Ia juga menjelaskan bahwa pemerintah pusat telah menetapkan amanah agar 20 persen dana desa untuk ketahanan pangan disalurkan melalui BUMDes. Karena itu, seluruh desa diminta untuk segera membentuk dan mengaktifkan badan usaha tersebut.

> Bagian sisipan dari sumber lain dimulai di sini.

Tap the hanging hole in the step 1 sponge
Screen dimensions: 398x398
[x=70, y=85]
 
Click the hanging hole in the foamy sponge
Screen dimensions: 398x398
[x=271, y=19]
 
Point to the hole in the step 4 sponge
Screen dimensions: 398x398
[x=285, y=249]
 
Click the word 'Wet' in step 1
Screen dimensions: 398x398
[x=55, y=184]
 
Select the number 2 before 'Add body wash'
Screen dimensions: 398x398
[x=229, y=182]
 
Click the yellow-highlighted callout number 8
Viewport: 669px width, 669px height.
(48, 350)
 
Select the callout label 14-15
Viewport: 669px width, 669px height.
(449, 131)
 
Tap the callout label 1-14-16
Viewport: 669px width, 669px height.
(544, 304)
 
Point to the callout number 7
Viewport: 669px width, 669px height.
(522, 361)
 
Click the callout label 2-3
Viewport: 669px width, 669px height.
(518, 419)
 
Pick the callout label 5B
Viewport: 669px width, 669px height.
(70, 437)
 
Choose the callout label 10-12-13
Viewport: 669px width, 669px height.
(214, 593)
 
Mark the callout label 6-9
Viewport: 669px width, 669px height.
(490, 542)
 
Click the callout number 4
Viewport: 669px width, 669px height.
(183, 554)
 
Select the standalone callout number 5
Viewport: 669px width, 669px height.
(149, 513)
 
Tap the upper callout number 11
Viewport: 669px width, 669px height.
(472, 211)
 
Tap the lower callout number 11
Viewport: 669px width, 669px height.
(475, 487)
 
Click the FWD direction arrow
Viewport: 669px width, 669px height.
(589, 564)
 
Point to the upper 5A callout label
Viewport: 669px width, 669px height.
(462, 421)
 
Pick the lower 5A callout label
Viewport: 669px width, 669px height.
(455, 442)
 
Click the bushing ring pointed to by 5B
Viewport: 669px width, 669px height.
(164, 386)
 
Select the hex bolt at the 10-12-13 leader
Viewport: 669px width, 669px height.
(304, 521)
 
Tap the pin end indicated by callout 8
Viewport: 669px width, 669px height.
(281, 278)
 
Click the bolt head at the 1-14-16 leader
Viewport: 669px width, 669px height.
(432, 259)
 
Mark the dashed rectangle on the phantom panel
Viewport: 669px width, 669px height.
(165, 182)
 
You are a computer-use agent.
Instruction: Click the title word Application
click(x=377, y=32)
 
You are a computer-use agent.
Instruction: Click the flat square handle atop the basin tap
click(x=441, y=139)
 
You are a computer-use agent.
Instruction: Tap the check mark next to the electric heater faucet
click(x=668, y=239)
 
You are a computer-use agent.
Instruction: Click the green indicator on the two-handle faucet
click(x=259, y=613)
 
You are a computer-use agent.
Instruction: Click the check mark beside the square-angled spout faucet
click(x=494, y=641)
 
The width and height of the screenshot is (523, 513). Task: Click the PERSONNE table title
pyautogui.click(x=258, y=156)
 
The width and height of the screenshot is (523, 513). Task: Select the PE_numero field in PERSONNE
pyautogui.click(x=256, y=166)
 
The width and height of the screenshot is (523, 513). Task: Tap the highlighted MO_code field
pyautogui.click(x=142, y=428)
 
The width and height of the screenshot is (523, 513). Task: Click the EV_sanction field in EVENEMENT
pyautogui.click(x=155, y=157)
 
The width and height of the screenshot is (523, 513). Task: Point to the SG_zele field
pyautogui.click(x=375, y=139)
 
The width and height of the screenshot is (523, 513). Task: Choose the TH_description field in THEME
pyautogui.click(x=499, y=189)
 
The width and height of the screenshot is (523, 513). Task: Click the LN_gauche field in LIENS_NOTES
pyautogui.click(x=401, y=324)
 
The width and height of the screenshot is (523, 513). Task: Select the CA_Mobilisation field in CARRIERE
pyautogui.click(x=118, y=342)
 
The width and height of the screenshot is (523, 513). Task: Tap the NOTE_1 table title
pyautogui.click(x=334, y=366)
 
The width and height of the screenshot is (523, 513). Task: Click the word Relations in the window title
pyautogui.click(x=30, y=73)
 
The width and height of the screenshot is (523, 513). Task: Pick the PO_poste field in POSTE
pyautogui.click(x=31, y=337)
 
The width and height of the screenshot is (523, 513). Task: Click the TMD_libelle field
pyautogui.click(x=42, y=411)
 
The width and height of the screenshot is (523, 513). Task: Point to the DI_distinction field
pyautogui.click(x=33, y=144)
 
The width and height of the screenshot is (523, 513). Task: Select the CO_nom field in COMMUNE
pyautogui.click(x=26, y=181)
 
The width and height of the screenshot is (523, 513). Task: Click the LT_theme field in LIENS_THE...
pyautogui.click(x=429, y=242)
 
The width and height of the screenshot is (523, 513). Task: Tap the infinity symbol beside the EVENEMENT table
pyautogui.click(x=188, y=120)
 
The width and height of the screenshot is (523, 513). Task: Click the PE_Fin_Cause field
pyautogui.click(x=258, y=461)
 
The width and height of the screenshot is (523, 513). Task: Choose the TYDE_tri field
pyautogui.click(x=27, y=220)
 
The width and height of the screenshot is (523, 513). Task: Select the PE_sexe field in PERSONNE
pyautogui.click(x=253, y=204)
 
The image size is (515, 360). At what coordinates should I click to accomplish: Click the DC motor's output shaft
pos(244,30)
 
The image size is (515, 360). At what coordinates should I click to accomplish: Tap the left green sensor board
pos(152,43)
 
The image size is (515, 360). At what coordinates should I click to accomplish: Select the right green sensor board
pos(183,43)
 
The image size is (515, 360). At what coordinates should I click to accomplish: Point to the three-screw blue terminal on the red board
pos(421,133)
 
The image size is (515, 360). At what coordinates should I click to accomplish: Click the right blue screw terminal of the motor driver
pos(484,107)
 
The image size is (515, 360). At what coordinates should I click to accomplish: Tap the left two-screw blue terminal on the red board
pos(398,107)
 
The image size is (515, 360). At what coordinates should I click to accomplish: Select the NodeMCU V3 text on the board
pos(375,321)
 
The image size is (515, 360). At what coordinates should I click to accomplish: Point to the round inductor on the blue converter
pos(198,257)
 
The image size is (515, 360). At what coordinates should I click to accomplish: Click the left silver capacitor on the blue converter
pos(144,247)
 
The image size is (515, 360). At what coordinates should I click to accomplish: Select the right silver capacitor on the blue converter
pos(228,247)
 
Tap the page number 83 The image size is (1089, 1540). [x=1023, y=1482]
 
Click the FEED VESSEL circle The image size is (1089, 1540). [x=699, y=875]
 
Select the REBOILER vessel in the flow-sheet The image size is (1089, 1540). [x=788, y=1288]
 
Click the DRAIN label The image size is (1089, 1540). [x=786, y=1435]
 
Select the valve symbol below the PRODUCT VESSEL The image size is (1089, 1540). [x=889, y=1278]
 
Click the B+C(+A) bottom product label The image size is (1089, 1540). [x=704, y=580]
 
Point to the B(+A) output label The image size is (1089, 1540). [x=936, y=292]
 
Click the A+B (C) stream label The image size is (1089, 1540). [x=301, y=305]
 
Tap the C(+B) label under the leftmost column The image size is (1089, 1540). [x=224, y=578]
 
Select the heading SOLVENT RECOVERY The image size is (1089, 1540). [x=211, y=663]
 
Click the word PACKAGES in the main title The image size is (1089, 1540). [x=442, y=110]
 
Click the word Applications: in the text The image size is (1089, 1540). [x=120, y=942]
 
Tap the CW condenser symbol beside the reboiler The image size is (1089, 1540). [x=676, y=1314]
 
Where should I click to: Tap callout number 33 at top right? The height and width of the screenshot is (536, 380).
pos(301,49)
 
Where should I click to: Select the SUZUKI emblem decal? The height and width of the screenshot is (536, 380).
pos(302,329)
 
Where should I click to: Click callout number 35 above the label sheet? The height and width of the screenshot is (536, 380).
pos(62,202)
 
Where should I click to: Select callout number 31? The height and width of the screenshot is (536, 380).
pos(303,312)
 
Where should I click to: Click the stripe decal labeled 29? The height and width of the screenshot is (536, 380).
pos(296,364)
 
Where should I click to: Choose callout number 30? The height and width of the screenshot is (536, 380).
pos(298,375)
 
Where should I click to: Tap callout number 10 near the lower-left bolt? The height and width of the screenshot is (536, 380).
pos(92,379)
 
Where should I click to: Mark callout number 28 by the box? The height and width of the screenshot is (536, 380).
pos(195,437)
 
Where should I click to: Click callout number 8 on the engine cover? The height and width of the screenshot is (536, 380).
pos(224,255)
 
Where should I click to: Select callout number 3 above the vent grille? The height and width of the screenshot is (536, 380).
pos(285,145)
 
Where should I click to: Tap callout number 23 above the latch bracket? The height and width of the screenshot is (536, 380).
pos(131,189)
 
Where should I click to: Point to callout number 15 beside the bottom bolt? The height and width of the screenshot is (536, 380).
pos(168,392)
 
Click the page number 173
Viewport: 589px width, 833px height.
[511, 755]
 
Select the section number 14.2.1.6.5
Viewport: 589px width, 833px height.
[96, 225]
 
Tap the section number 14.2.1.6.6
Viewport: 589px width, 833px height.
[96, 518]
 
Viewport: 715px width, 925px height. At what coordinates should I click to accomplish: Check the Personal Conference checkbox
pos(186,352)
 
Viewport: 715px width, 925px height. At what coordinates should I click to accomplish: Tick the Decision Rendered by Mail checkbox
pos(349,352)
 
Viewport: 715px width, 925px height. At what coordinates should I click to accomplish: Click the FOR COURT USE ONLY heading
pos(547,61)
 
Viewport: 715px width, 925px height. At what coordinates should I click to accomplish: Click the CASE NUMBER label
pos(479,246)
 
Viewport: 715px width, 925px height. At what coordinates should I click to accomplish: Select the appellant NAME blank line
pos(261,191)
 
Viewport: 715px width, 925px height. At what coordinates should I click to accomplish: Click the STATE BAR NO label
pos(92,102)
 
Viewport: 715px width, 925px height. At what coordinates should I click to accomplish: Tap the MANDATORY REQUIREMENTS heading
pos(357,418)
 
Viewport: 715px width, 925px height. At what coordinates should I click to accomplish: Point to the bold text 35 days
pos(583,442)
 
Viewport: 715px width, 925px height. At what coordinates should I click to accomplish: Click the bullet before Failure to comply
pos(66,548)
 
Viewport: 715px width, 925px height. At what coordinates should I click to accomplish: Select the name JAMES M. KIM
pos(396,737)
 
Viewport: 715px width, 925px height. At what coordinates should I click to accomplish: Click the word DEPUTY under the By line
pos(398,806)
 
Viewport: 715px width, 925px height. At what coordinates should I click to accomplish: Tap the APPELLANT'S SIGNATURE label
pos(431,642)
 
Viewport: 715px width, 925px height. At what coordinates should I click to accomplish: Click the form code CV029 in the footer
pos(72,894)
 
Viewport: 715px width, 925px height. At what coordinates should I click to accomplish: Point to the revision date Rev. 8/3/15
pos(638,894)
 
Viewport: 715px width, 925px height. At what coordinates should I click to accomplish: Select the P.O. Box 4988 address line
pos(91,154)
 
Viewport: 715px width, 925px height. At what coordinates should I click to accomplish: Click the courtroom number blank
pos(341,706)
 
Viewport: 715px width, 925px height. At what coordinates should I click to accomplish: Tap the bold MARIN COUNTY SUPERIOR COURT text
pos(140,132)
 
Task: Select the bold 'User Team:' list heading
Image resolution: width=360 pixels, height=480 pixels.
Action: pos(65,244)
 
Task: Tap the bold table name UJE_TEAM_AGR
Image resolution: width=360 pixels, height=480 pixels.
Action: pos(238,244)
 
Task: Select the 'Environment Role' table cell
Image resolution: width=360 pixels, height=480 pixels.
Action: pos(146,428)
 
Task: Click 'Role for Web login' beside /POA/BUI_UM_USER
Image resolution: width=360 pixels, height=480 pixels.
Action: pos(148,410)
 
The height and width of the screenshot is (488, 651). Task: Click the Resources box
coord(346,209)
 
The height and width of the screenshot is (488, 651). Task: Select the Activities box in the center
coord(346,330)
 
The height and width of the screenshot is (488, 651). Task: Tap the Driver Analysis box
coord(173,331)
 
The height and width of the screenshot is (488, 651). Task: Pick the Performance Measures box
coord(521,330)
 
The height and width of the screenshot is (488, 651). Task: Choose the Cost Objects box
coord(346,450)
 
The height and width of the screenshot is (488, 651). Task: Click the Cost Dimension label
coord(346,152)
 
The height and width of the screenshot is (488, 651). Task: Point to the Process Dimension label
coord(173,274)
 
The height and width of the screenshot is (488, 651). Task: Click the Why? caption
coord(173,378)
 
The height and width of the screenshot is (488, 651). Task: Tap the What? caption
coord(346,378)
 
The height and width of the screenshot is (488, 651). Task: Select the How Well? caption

“Sekarang 20 persen anggaran ketahanan pangan diarahkan melalui BUMDes. Jadi, mau tidak mau desa harus membentuk dan mengaktifkan BUMDes-nya. Kalau belum terbentuk, penyaluran masih bisa melalui TPK khusus, tapi nanti itu akan jadi embrio BUMDes,” terang Yudi.
Meski demikian, Yudi mengaku saat ini pihaknya juga tengah menunggu kejelasan regulasi tahun depan, mengingat adanya kebijakan baru berupa pembentukan Koperasi Merah Putih di desa-desa yang juga bergerak di bidang ekonomi masyarakat.
“Tahun 2026 nanti kami agak bingung juga dalam menentukan target, karena di desa sekarang ada dua lembaga ekonomi, yaitu BUMDes dan Koperasi Merah Putih. Kami harap keduanya bisa saling berbagi peran,” ujarnya.
Ia menambahkan, jika kebijakan 20 persen dana ketahanan pangan tetap dilanjutkan tahun depan, maka DPMD akan kembali mendorong agar seluruh dana tersebut dikelola melalui BUMDes. Namun, jika regulasi berubah dan dialihkan ke koperasi, maka penyesuaian akan dilakukan.
“Kalau tahun depan aturan 20 persen ketahanan pangan masih sama, tentu kami dorong agar tetap lewat BUMDes. Tapi kalau ternyata regulasi berubah dan diserahkan ke Koperasi Merah Putih, kami menunggu petunjuk selanjutnya. Yang jelas, kami ingin semua desa punya BUMDes aktif karena manfaatnya langsung untuk masyarakat,” tegas Yudi.
Menurutnya, keberadaan BUMDes bukan hanya sebagai sarana ekonomi desa, tetapi juga menjadi indikator kemandirian dan kemampuan desa dalam mengelola potensi lokal secara berkelanjutan.
“Kami akan terus dorong pembentukan dan pengaktifan BUMDes karena dampaknya langsung ke masyarakat. Dari penyertaan modal yang ada, sebagian bisa menjadi pendapatan asli desa dan meningkatkan kesejahteraan,” tutupnya.